## ASSIGNMENT
Could you retype all of the records exactly, leaving out every picture?
== RAW DATA ==
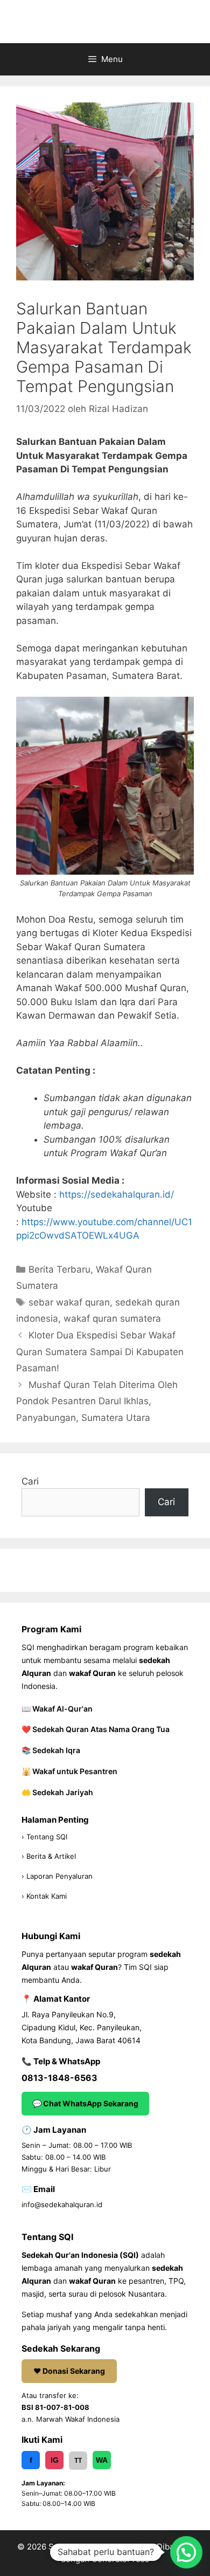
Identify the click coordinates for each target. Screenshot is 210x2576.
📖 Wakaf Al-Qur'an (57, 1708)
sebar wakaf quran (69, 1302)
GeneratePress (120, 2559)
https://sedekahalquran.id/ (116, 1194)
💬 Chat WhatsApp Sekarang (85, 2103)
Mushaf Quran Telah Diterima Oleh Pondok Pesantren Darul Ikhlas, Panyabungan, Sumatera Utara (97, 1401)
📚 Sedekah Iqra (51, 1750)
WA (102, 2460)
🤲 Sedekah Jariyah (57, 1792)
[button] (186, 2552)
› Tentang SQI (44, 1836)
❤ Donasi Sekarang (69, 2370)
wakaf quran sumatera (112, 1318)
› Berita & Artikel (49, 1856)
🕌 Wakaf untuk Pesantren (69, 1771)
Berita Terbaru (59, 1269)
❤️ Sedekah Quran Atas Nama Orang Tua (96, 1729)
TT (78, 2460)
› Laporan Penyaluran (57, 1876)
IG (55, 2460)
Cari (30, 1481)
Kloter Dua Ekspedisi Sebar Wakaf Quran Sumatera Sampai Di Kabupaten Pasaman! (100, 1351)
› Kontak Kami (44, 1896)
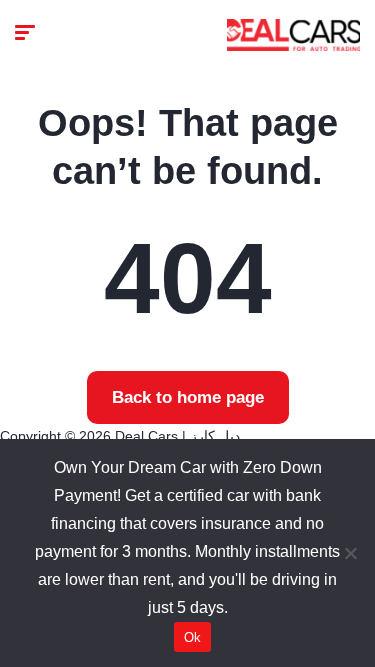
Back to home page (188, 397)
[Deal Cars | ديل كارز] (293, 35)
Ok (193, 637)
===
## COMPLETED TASK
Identify the click coordinates for each target. Screenshot is 210x2576.
📖 Wakaf Al-Qur'an (57, 1708)
sebar wakaf quran (69, 1302)
GeneratePress (120, 2559)
https://sedekahalquran.id/ (116, 1194)
💬 Chat WhatsApp Sekarang (85, 2103)
Mushaf Quran Telah Diterima Oleh Pondok Pesantren Darul Ikhlas, Panyabungan, Sumatera Utara (97, 1401)
📚 Sedekah Iqra (51, 1750)
WA (102, 2460)
🤲 Sedekah Jariyah (57, 1792)
[button] (186, 2552)
› Tentang SQI (44, 1836)
❤ Donasi Sekarang (69, 2370)
wakaf quran sumatera (112, 1318)
› Berita & Artikel (49, 1856)
🕌 Wakaf untuk Pesantren (69, 1771)
Berita Terbaru (59, 1269)
❤️ Sedekah Quran Atas Nama Orang Tua (96, 1729)
TT (78, 2460)
› Laporan Penyaluran (57, 1876)
IG (55, 2460)
Cari (30, 1481)
Kloter Dua Ekspedisi Sebar Wakaf Quran Sumatera Sampai Di Kabupaten Pasaman! (100, 1351)
› Kontak Kami (44, 1896)
Back to home page (188, 397)
[Deal Cars | ديل كارز] (293, 35)
Ok (193, 637)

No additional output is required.